Our son Max, age 11, was diagnosed with Diabetes on March 6, 1997. We knew nothing about diabetes, no family members on either side are diabetic. Max's symptoms came on gradually. There were extreme emotional outbursts about nothing. Max is a very serious kid by nature, but he really flew off the handle at the littlest thing. Then we noticed that our A+ student was barely able to do his homework. A few assignments would literally take him hours. Then came the bad dreams about dying, the excessive thirst and the frequent urination. I (Bonnie) thought that Max had a bladder infection and called the doctor requesting a urinalysis. He tested high for sugar, but I still had no clue. Our doctor sent him for a fasting blood sugar the next morning,and bright and early the next day, March 6, we found out that Max had diabetes. We spent the whole day in the hospital with our new Endocrinologist, our educator, and the dietician. Wow! When we tested Max's bg at the hospital, it was 418. His first shot of Humulog was like a shot of adrenalin to him.

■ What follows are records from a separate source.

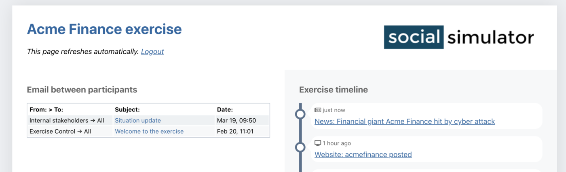The image size is (566, 172).
Task: Click the newspaper icon beside "just now"
Action: pos(318,110)
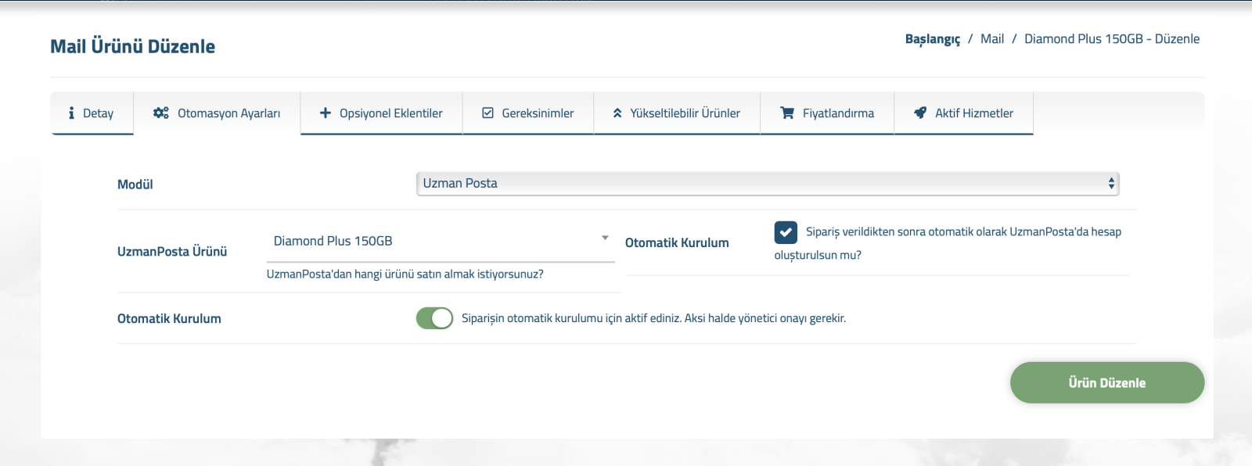Viewport: 1252px width, 466px height.
Task: Click the double-chevron icon for Yükseltilebilir Ürünler
Action: point(617,113)
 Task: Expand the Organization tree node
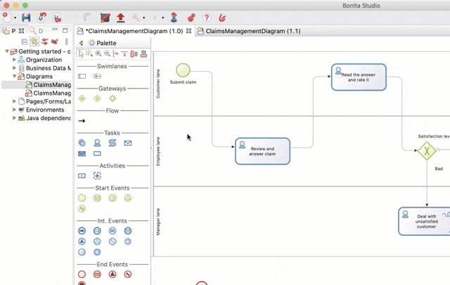pyautogui.click(x=15, y=60)
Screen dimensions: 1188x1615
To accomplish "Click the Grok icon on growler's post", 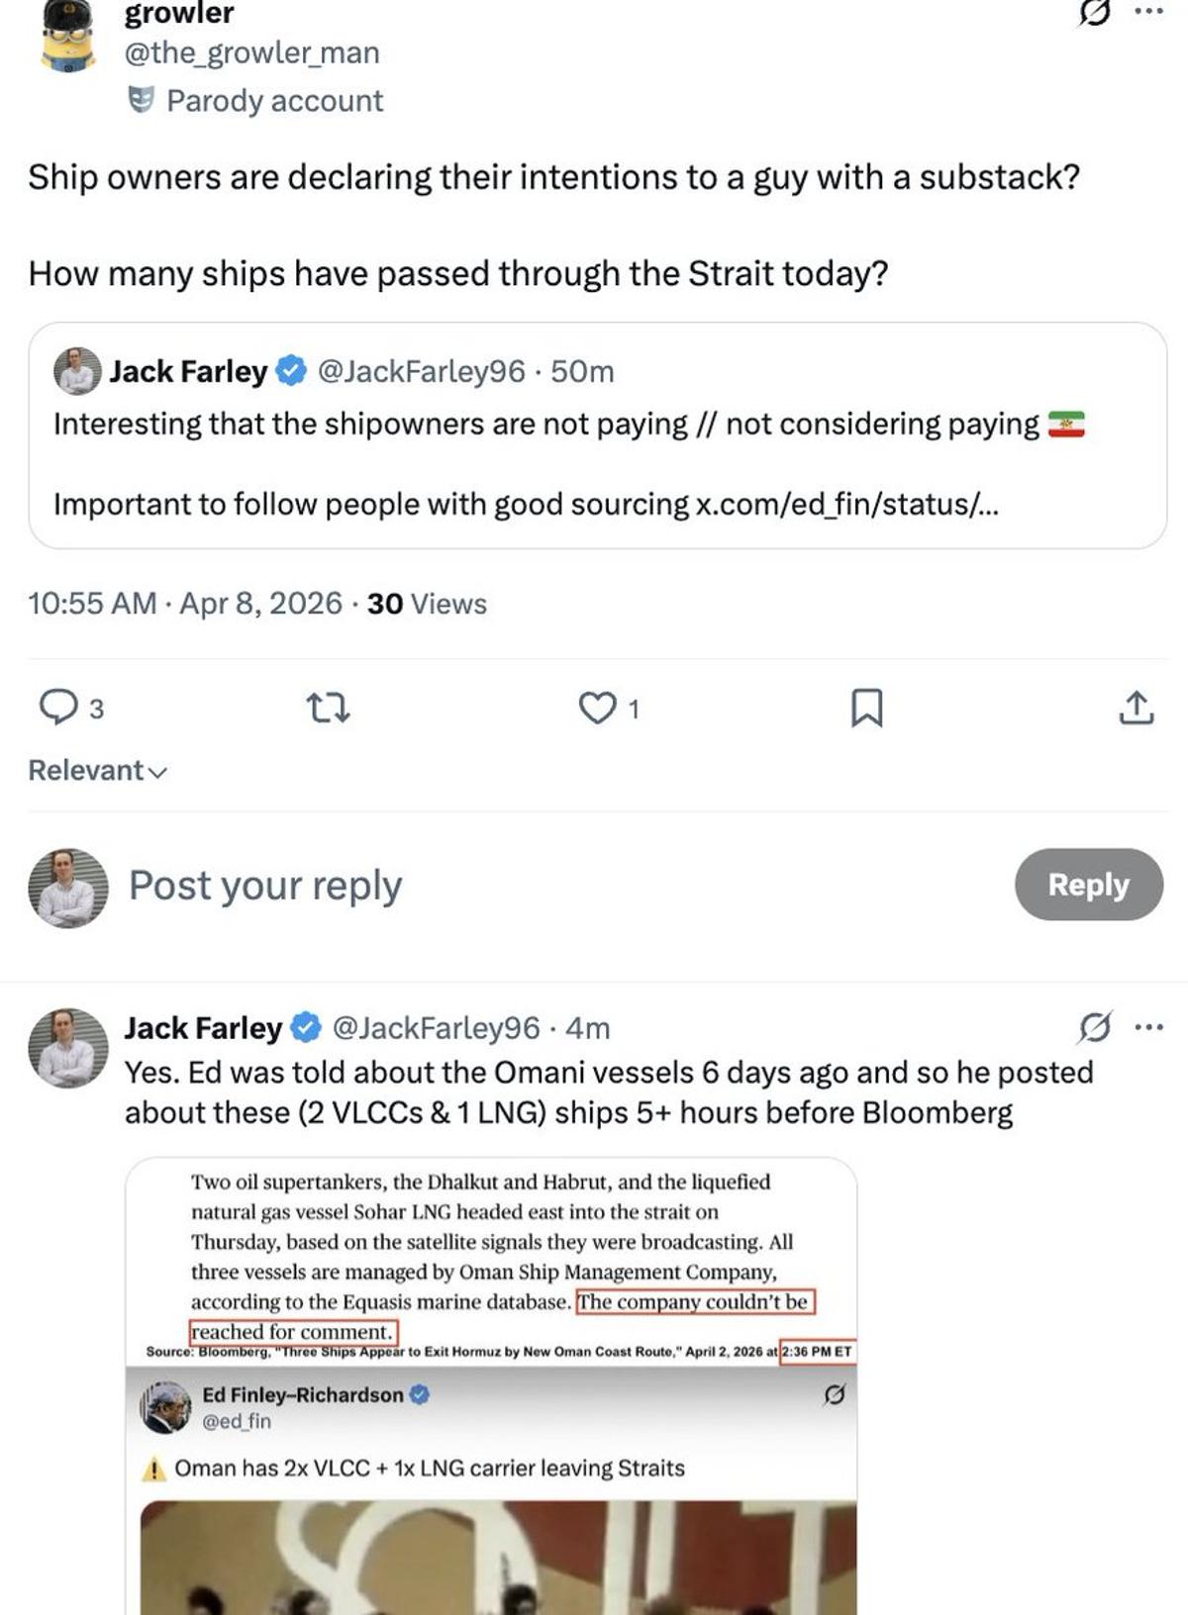I will click(1093, 13).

Needless to say we have learned alot in the past 8 months. Max had a very bad school adjustment because his teacher was afraid of his diabetes. She made the last few months of 4th grade almost unbearable. I don't know who was more relieved on the last day of school. Also, we found that the school nurses, who by the way said "no thank you" to a crash course in diabetes education from our educator, really don't know how to deal with "sick" diabetic kids. When Max got an upset stomach in school, which turned out to be the onset of a very nasty stomach virus, they threatened him with the hospital and IVs if he didn't eat his lunch! He was traumatized! I could go on and on, but you get the idea!
Max went to Camp Setebaid in July, and he made some friends and learned about diabetes. Camp was a great experience for the whole family, giving us a much needed break from our new routine, and instilling some much needed self-confidence in Max. He loved camp!
Anyway, Max is doing very well. New school, great teacher, excellent school nurse, and much wiser parents! Everyone involved with Max has watched the video supplied to us by the hospital and knows that he can usually tell if he is high or low or super. No one tries to second guess him, and if there is a real problem, they call me. Max's "honeymoon" is over, but we are optomistic that we are on top of things, that he is healthy and happy and has the best care that he can get. Max plans to become a scientist/researcher someday, and has told us that he will discover a cure for diabetes if there hasn't already been one.
I guess if I have to be thankful for something, it is the fact that Max has an illness that can be controlled. I am also thankful that I have quite a few more years with Max before he goes off to M.I.T. to help him learn how to take care of himself. There is so much involved. I know it will be hardest on me when he goes off to school. Moms are like that! And I can wait!